Infinity#

class byzfl.Inf[source]#

Bases: object

Description#

Generate extreme vector comprised of positive infinity values.

\[\begin{split}\mathrm{Inf}(x_1, \dots, x_n) = \begin{bmatrix} +\infty \\ +\infty \\ \vdots \\ +\infty \end{bmatrix} \in \mathbb{R}^d\end{split}\]

where

  • \(x_1, \dots, x_n\) are the input vectors, which conceptually correspond to correct gradients submitted by honest participants during a training iteration.

  • \(d\) is the dimensionality of the input space, i.e., \(d\) is the number of coordinates of vectors \(x_1, \dots, x_n\).

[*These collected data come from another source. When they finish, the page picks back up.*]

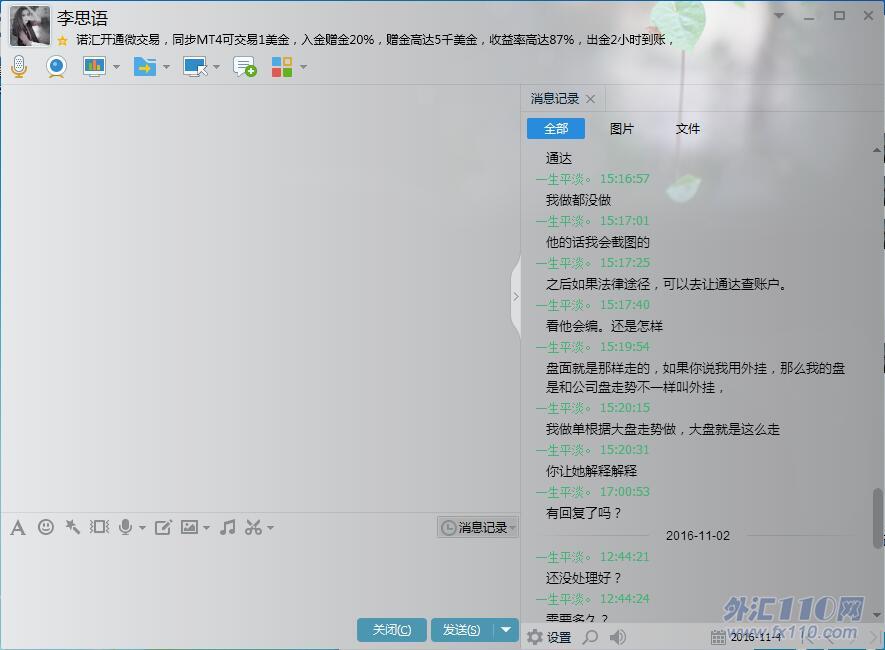Screen dimensions: 885x650
Task: Switch to the 图片 tab
Action: (x=622, y=129)
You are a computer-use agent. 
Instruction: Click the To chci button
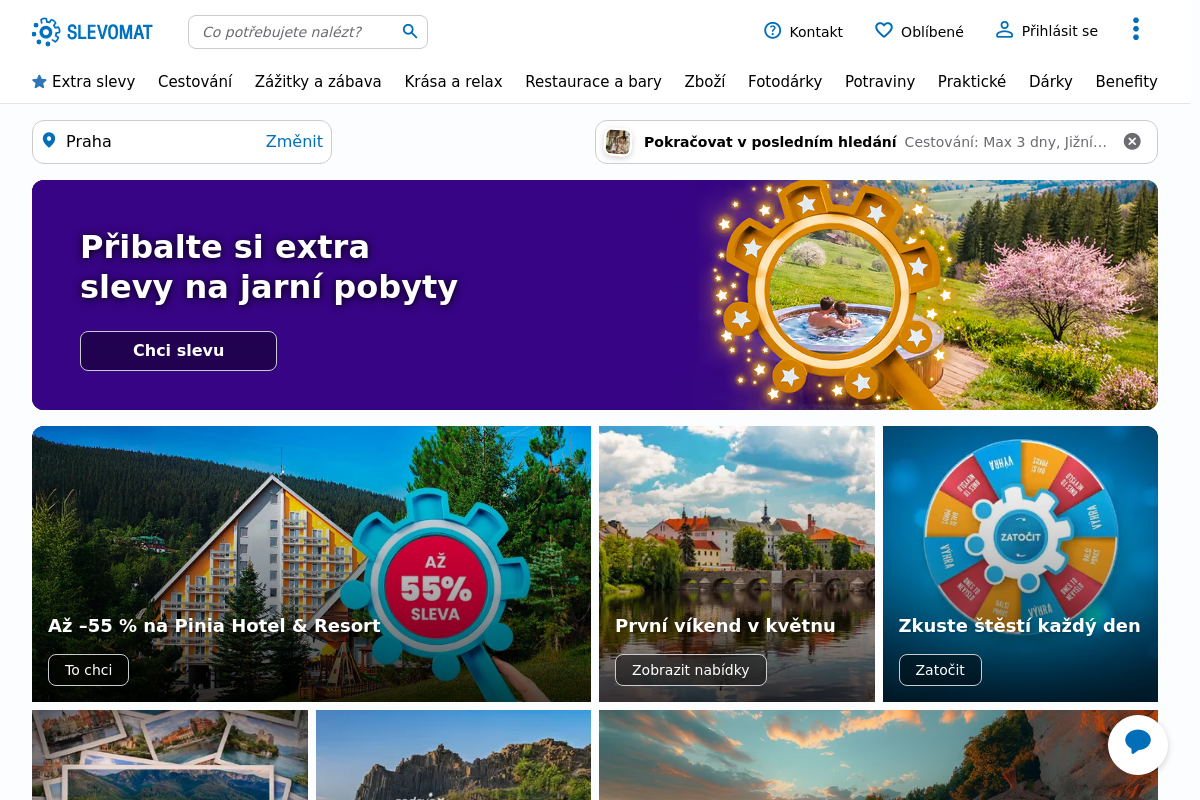coord(88,670)
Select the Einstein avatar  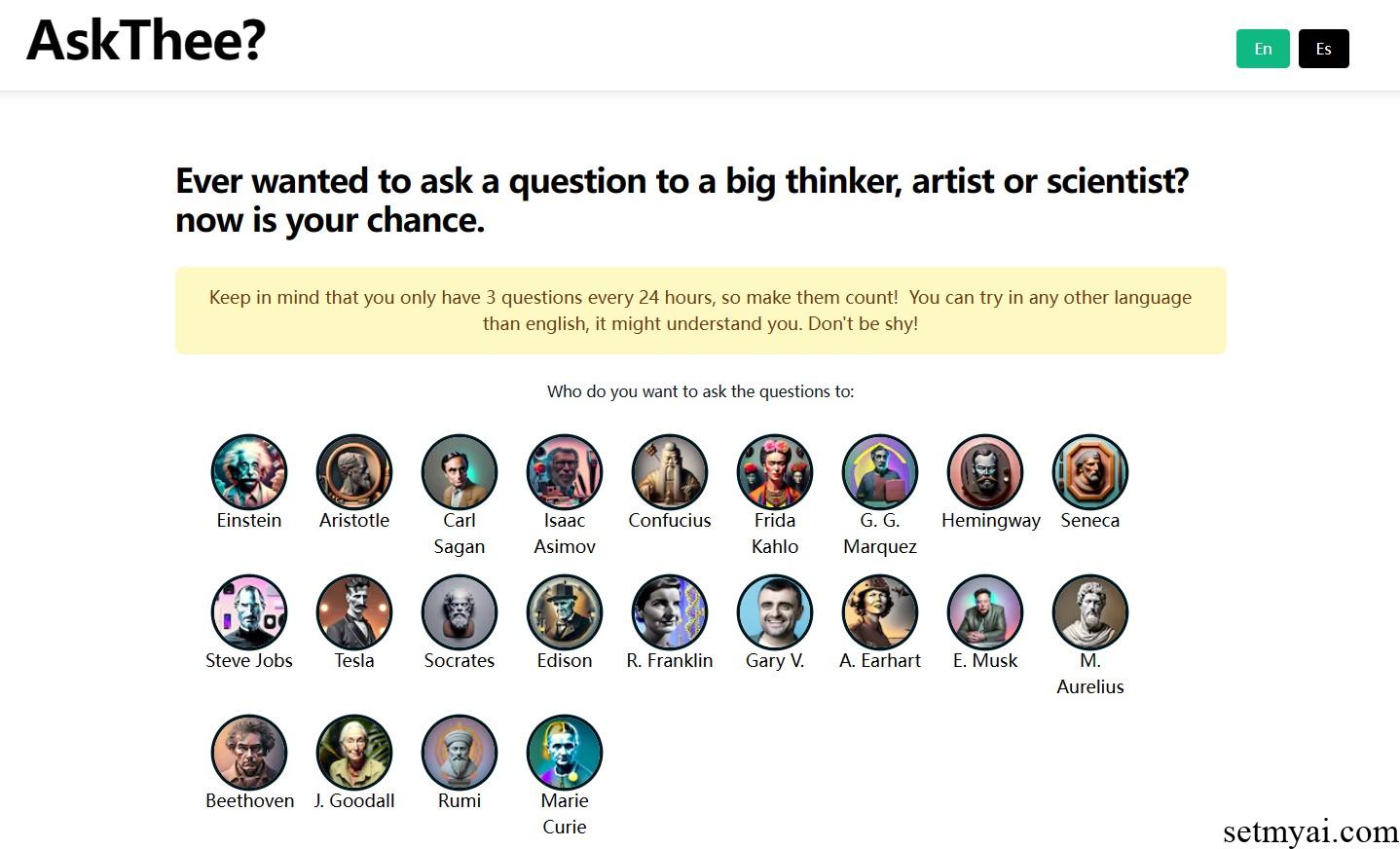point(249,472)
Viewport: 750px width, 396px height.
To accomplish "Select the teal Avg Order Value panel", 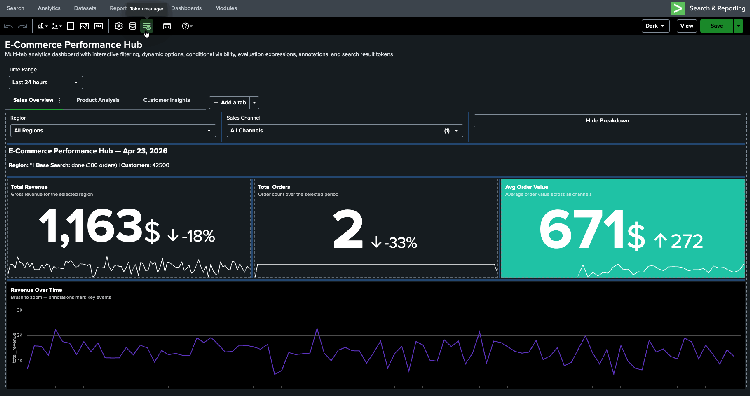I will point(623,228).
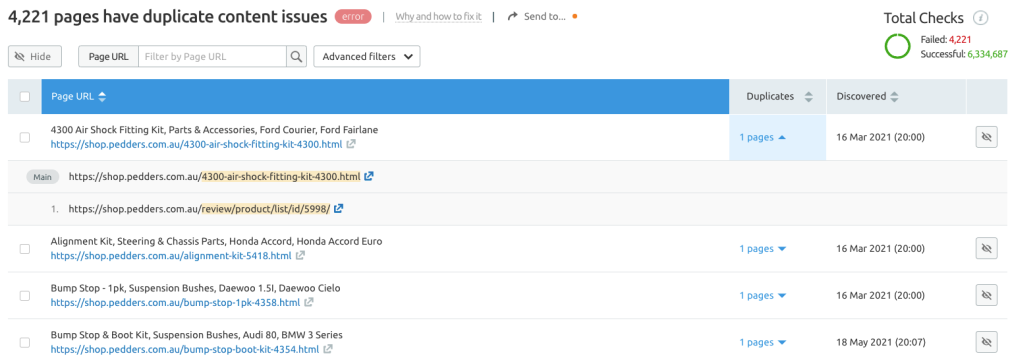Sort by the Duplicates column
The image size is (1010, 364).
[x=779, y=97]
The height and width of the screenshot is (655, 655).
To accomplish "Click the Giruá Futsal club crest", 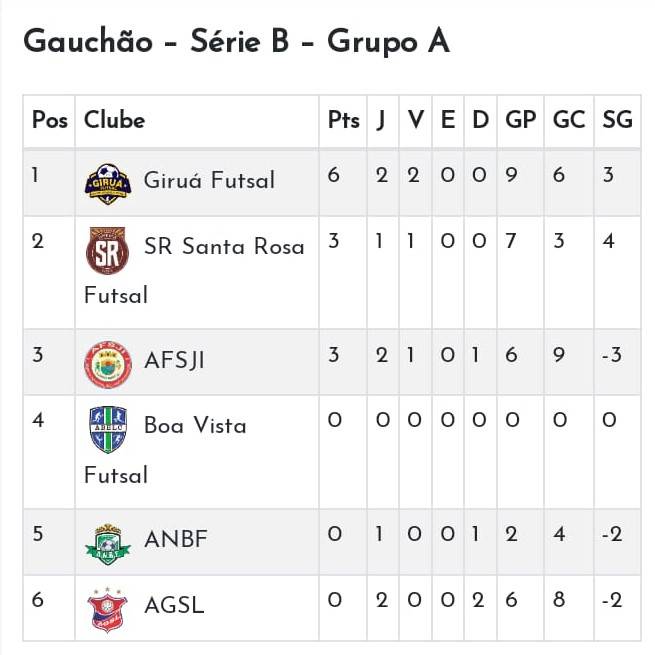I will click(x=108, y=184).
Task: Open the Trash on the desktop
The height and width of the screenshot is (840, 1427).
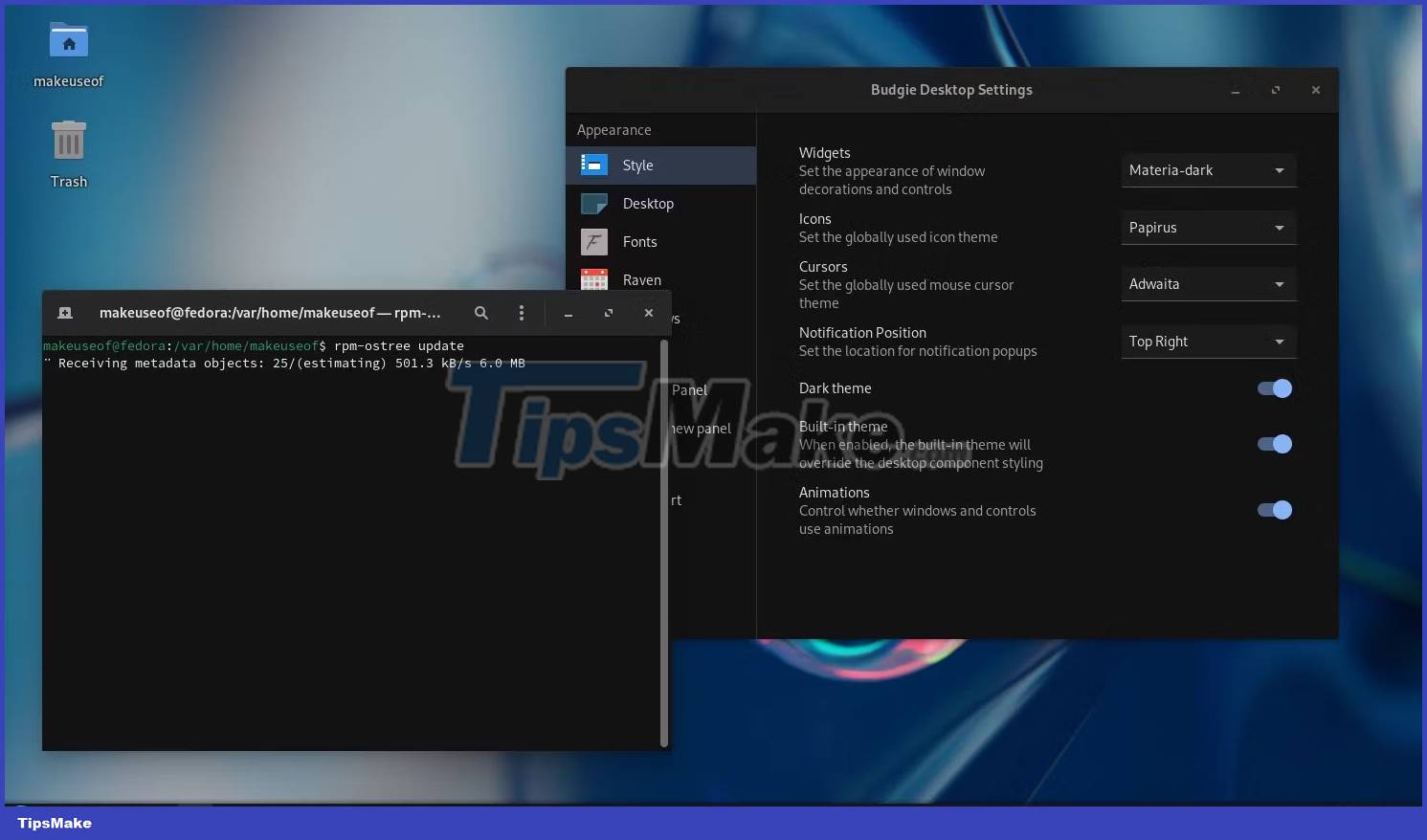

Initialization parameters:

None

Calling the instance

Input parameters:

vectors (numpy.ndarray, torch.Tensor, list of numpy.ndarray or list of torch.Tensor) – A set of vectors, matrix or tensors.

Returns:

numpy.ndarray or torch.Tensor – The data type of the output is the same as the input.

Examples

>>> import byzfl
>>> attack = byzfl.Inf()

Using numpy arrays:

>>> import numpy as np
>>> x = np.array([[1., 2., 3.],       # np.ndarray
>>>               [4., 5., 6.],
>>>               [7., 8., 9.]])
>>> attack(x)
array([inf, inf, inf])

Using torch tensors:

>>> import torch
>>> x = torch.tensor([[1., 2., 3.],   # torch.tensor
>>>                   [4., 5., 6.],
>>>                   [7., 8., 9.]])
>>> attack(x)
tensor([inf, inf, inf])

Using list of numpy arrays

>>> import numpy as np
>>> x = [np.array([1., 2., 3.]),      # list of np.ndarray
>>>      np.array([4., 5., 6.]),
>>>      np.array([7., 8., 9.])]
>>> attack(x)
array([inf, inf, inf])

Using list of torch tensors (Warning: We need the tensor to be either a floating point or complex dtype):

>>> import torch
>>> x = [torch.tensor([1., 2., 3.]),  # list of torch.tensor
>>>      torch.tensor([4., 5., 6.]),
>>>      torch.tensor([7., 8., 9.])]
>>> attack(x)
tensor([inf, inf, inf])